Holiday ramblings, Sonnet style by Colleen Keating December 2024

 

Day 1
Indecision  or turning tide

The ocean is a field. The ocean is windy 
wild, kicking, a two year old in tantrum.
The ocean begins to hiss like fired lard.
Waves swirl, twirl, like a mosh pit
of crowded concert goers. Its white plumes
and spindrift ringing the air . They remind me
of your rumpled hair on rising from the bed
uncertain of the day ahead.

Where is the moon, you ask, to parent
the tide?
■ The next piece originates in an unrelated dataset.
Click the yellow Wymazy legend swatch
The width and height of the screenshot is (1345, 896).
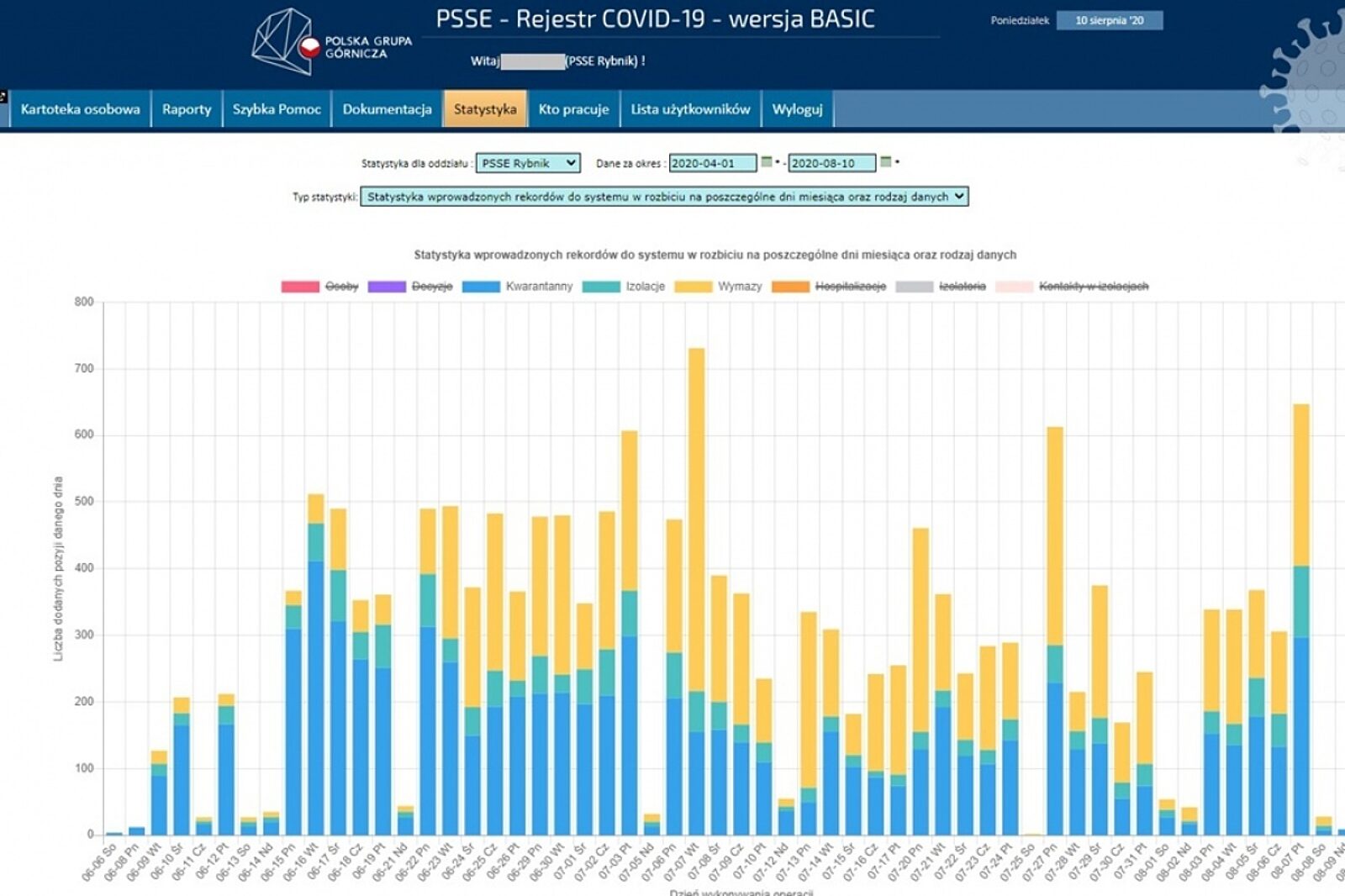pos(693,287)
Turmoil is the nemesis of the mind. 
The mind is a field. The mind is windy, 

wild, turning here, turning there. I cannot
help but wish for a moon-god to marshal
your stirrings, directing their erratic flow.

Colleen Keating

 * * * * * * * * * * * 

Day 2.

 

interconnection

She walks out towards the lake 
precariously like a sleepwalker ambles 
when they don’t really want to face the day.
Thick fog steals the horizon. 
Large pines on the other side misted-in
show a ghostly giant command
peering out like Tolkien’s ents.
Her gaze has the gravitas of other worlds.  

How to feel joy in this time of joy? Hildegard’s 
words grooved like an old LP imprint her mind
i cannot break bread except as i am broken.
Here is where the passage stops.